### Task
Print, in exact form, the lines below from the one containing "Click the star" through the one containing "Image resolution: width=934", and omit all others.

### Data to use
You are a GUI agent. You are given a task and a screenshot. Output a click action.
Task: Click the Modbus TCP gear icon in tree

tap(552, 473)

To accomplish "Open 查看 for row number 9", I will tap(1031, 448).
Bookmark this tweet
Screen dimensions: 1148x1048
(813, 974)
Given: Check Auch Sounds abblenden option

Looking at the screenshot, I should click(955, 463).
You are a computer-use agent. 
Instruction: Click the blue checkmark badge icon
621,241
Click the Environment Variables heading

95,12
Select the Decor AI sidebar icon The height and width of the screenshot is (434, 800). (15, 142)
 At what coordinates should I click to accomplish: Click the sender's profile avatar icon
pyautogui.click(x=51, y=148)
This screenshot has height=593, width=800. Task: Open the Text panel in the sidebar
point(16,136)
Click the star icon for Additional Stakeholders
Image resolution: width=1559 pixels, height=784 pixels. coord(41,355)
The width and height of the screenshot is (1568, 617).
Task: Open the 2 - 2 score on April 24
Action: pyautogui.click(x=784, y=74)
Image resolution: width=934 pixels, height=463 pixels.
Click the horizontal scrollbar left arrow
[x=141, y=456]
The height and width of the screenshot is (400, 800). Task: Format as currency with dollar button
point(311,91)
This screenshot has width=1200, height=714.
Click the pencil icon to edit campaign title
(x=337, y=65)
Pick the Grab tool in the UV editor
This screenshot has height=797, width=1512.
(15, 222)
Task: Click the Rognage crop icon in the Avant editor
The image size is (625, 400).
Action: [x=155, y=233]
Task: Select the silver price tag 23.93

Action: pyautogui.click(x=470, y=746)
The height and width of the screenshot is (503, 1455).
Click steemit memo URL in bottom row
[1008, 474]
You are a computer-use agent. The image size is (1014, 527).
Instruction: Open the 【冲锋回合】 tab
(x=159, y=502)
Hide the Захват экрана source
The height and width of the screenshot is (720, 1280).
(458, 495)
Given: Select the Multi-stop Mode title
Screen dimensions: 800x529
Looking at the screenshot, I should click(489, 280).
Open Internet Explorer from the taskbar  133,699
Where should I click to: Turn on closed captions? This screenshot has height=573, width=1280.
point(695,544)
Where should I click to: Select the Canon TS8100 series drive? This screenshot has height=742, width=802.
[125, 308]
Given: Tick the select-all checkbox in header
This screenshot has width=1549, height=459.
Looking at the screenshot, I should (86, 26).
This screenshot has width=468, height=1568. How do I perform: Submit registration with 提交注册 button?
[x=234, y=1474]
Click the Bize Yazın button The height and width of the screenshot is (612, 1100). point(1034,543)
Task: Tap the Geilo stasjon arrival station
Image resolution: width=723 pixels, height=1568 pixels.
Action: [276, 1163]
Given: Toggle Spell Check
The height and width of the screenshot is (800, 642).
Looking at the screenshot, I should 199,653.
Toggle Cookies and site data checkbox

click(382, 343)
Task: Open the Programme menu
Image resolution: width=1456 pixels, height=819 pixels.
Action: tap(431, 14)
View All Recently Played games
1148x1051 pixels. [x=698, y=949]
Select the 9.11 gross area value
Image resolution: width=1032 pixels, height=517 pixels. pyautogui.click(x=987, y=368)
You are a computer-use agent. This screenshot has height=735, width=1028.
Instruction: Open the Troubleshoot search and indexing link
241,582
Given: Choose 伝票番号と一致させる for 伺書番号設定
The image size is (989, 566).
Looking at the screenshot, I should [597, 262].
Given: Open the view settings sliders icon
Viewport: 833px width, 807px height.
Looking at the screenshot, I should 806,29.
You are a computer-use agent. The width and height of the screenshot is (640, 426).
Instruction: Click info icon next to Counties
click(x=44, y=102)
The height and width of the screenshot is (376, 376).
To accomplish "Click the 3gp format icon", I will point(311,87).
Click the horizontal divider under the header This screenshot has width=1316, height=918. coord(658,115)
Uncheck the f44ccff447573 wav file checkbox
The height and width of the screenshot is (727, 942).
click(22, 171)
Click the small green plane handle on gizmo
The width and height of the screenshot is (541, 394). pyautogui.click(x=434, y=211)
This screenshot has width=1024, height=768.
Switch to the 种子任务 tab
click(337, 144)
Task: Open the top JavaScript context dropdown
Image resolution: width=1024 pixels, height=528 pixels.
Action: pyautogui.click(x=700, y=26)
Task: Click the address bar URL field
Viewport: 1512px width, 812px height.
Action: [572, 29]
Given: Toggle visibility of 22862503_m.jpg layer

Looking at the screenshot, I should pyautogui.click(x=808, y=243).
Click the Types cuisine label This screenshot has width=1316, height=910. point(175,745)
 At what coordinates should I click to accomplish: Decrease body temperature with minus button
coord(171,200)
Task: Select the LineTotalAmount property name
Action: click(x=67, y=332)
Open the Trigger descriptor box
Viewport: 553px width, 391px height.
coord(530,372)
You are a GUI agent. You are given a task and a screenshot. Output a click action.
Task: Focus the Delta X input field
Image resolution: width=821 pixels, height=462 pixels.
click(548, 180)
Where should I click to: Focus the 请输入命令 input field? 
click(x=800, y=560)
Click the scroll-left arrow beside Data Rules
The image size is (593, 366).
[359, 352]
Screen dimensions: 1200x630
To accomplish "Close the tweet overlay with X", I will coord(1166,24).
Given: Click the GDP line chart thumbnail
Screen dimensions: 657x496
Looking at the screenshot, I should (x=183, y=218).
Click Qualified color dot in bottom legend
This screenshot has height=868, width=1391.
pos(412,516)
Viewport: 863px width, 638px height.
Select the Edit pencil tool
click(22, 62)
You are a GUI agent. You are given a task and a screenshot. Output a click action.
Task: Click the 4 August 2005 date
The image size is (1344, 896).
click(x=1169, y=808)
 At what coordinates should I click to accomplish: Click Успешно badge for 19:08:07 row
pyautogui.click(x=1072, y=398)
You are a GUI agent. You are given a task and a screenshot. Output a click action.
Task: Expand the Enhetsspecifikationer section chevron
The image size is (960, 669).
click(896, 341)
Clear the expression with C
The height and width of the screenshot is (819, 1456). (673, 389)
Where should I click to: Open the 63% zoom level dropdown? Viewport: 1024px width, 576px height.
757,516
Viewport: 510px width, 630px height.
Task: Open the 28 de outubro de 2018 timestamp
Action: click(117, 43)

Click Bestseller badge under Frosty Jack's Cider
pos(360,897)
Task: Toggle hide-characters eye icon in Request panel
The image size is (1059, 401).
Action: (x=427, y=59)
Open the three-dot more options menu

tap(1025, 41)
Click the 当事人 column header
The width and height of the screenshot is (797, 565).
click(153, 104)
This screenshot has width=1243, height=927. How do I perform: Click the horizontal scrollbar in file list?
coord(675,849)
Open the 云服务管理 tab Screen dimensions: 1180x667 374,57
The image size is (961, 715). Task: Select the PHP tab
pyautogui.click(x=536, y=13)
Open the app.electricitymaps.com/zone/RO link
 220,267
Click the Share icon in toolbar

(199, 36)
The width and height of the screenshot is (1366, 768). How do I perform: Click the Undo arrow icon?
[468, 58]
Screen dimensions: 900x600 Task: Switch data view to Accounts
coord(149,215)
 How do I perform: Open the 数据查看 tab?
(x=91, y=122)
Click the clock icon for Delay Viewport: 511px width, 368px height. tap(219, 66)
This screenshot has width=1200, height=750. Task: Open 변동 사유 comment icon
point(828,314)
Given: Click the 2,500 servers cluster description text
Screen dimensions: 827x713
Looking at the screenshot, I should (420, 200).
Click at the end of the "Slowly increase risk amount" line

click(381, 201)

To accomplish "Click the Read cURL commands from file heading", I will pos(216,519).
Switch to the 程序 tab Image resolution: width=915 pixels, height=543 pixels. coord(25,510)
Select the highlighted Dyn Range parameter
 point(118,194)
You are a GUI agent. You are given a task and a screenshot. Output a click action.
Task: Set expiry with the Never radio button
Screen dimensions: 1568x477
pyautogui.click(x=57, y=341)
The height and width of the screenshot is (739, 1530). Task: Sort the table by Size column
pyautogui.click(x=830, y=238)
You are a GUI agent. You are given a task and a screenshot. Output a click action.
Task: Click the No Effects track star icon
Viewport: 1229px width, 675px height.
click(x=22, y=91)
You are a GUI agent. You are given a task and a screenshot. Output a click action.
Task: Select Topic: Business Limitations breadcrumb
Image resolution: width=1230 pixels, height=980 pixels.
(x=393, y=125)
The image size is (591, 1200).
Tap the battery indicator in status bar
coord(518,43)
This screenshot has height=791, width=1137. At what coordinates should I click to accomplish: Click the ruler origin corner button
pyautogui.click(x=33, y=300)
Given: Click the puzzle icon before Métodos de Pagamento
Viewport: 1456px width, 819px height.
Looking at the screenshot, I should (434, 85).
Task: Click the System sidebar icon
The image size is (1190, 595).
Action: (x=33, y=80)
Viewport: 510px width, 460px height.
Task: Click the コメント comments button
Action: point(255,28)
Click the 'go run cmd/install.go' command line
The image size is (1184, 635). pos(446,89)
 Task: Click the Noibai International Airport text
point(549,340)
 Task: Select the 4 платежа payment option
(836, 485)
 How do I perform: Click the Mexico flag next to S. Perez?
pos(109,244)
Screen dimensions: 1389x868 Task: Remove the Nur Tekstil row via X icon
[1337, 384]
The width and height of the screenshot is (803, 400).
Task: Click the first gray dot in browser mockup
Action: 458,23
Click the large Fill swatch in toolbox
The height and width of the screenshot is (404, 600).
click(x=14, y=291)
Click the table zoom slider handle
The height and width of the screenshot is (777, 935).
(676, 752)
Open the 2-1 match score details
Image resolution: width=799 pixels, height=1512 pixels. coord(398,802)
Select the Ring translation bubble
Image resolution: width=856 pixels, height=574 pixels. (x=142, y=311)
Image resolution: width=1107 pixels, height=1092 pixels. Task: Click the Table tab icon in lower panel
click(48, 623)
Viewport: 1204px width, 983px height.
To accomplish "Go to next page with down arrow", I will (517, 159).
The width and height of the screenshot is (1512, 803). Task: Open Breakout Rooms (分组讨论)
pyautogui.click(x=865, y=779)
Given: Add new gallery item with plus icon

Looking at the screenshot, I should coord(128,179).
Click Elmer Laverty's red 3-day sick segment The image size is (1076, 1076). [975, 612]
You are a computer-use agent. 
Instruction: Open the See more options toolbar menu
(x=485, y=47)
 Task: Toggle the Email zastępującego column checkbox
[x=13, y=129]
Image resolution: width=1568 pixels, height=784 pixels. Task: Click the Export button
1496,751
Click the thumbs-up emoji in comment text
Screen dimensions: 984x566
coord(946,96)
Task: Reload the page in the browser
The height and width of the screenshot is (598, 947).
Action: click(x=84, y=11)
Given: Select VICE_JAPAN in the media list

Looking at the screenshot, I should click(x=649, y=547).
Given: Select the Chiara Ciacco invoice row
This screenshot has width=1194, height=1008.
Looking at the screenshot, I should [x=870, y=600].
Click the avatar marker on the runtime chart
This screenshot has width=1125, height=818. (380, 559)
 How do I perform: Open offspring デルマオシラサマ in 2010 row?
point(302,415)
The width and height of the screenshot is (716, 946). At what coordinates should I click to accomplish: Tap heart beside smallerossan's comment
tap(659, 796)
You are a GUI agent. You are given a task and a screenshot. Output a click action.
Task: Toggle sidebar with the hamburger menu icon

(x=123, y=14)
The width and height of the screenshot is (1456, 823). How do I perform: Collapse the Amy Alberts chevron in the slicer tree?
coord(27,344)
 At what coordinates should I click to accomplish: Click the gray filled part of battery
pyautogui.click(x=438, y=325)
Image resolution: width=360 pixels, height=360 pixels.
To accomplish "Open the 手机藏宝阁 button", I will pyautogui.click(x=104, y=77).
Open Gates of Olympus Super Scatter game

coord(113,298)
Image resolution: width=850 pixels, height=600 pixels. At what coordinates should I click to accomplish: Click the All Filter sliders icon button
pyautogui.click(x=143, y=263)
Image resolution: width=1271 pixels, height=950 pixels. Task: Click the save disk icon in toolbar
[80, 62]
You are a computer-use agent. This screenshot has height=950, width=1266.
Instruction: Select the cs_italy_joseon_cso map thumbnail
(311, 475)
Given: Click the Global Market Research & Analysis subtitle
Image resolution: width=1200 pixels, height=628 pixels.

### Answer box
Click the star icon for Additional Stakeholders
Image resolution: width=1559 pixels, height=784 pixels. coord(41,355)
The width and height of the screenshot is (1568, 617).
Task: Open the 2 - 2 score on April 24
Action: pyautogui.click(x=784, y=74)
Image resolution: width=934 pixels, height=463 pixels.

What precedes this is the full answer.